一方で新しい分野、まったく違う分野と言っておきながら、世の中の焙煎やドリップ、味の感じ方、楽しみ方は、昔からあるコーヒーの方法論の延長にすぎない、と感じます。新しいものには新しい設計思想や概念の導入が必要であり、そのためにはすべてのプロセスをまず疑ってかからなければいけないのではないでしょうか。わからないところは客観的な検証をするための整備をすすめていかなければならないのでは。。?しかし、そういった検証を感じさせるような工夫を、それぞれのプロセスで、既存の「スペシャルティーコーヒー」を扱うお店から感じません。

どれにも答えはないのです。
しかし、わたしは今のほとんどのお店が出す味に満足できるものを感じません。

常に言うように、コーヒーは言ったもん勝ちの世界。客観的検証法が確立されていません。「これでいい」と言ってしまえばそこで話を終えることはできます。
ですが、あえてわたしは疑問点を挙げていきます。

焙煎方法は、それでいいのでしょうか?

そもそも「昔ながらの豆をどううまく焼こうか」という思想で作られたはずの焙煎機で、いままでの方法論で焼くコーヒーが、スペシャルティーコーヒーのコードに合致するのでしょうか?14,5分程度かける焙煎は、雑味を高熱で瞬間的に気化するテクニックから発した方法論だったと思います。そのやり方で雑味が少なく香味に多様性のある豆を焙煎するというのはどうなのでしょう?たとえば「ハゼる」というのは正解なのでしょうか?

ドリップ

いままでおいしい淹れ方と言われている方法論で、新しいコーヒーであるはずのスペシャルティーコーヒーが本当に美味しく飲めていると思うのでしょうか?香味を重視するには高温でそれをなるべく多く出すことが求められるのは、化学の普遍性から考えれば単純明快なテーマです。しかし、甘味やコクを出すことを重視しがちだった既存の(経験値から裏打ちされた)ドリップ方法論の多くは、スペシャルティーコーヒーを低温で抽出することをよしとするような論調すら見られます。

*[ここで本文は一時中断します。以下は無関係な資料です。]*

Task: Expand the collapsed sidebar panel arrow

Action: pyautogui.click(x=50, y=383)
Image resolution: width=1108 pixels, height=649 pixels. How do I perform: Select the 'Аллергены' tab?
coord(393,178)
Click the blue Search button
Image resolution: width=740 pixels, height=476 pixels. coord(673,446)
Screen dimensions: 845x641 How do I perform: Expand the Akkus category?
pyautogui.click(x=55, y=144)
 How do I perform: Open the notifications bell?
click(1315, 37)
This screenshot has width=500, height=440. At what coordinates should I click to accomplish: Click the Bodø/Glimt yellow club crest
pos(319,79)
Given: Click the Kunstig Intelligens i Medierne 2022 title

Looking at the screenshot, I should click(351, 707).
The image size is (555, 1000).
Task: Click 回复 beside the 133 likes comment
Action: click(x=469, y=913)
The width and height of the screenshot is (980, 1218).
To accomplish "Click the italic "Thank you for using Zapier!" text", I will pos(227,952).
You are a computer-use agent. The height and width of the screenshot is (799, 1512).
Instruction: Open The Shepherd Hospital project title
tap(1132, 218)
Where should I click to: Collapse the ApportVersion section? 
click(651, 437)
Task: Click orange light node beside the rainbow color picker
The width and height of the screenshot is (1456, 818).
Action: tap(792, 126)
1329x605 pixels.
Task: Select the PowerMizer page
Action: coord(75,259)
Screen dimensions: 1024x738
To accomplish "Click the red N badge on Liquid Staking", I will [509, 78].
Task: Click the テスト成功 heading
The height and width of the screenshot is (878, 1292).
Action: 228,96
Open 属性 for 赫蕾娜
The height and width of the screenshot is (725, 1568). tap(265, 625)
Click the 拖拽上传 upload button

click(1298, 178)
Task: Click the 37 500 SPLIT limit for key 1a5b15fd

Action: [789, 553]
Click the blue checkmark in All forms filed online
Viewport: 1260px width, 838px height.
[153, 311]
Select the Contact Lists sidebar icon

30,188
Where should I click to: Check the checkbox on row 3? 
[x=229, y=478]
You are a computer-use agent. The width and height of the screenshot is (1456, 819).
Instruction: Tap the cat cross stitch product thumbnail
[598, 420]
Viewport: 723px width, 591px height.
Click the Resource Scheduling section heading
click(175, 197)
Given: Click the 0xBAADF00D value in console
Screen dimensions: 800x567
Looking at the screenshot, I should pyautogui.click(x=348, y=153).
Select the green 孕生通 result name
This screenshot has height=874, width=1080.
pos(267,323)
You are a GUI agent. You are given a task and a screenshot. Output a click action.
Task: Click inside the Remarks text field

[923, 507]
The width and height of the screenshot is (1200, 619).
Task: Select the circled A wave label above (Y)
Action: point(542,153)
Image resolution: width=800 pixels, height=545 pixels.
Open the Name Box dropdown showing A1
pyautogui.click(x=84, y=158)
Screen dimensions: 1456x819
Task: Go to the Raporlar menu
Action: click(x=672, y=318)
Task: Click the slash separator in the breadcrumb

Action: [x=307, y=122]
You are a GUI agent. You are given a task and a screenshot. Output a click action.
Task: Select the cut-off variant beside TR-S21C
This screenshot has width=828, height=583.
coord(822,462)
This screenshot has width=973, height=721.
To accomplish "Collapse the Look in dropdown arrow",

コーヒーのどれをもって「おいしい」というのでしょう?
「おいしい」とは、なんですか?
何を感じるから、「おいしい」となるのでしょう?
味を表現することばは、じつは10程度しかありません。複雑な香味が隠れているスペシャルティーコーヒーを表現するとき、この単語を使っていくことでしょう。しかし、香味があるからといっておいしいとは限りません。それらが自分の好みに合致した場合にのみ「おいしい」となる。では、万人に共通するコーヒーのおいしさとは、どんなものなのかというのをある程度決めないといけないのではないでしょうか?

ほんとうに、おいしさを楽しめてるのでしょうか?

その新しい「おいしさ」をふんだんなく楽しめていると言えるのでしょうか?
せっかく香味あふれるスペシャルティーコーヒーを飲むとき、スパイス満載のエスニック料理と一緒に楽しむのは、はたして楽しむと言えるのでしょうか?香味をミルクや砂糖で薄めしまう方法は、本当に正しいのですか?素材本来のおいしさを引き出す。日本人はそれをお米で実現しているはずなのですが、同じ原理を導入すべき香味あふれるスペシャルティーコーヒーには、本来の味を消し去るほど強いソースやスパイスをみっちりふりかけるのと同じようなことを是としている環境がいまだに強い気がします。

これらの課題に取り組むにはフラットでないと。。

改めて、コーヒーの世界には、これらを客観的に検証する方法論、技術論は、かろうじてカッピングスキルのみしかありません。焙煎や淹れ方、楽しみ方のオピニオンは、コーヒー豆をたくさん売れている人や見た目がオサレな人の味格と向上心の多寡と、本当にコーヒーを楽しみたいか、金儲けとみなしているかの度量によって紡ぎだされるコトバに左右されています。おいしいコーヒーを求めるならば、まずはわたしたち飲む側の人たちすべてが、常に新しく出てくる理論や方法論に寛容であることが求められると思います。でないと、本当に絶対的に評価できる手法が完成した時に、それを取り込むことができないと思うからです。誰かの理屈やスタイルにぶら下がってしまったら最後。それは思考の硬直化を意味します。本当のおいしさには永遠に達することができないのではないでしょうか?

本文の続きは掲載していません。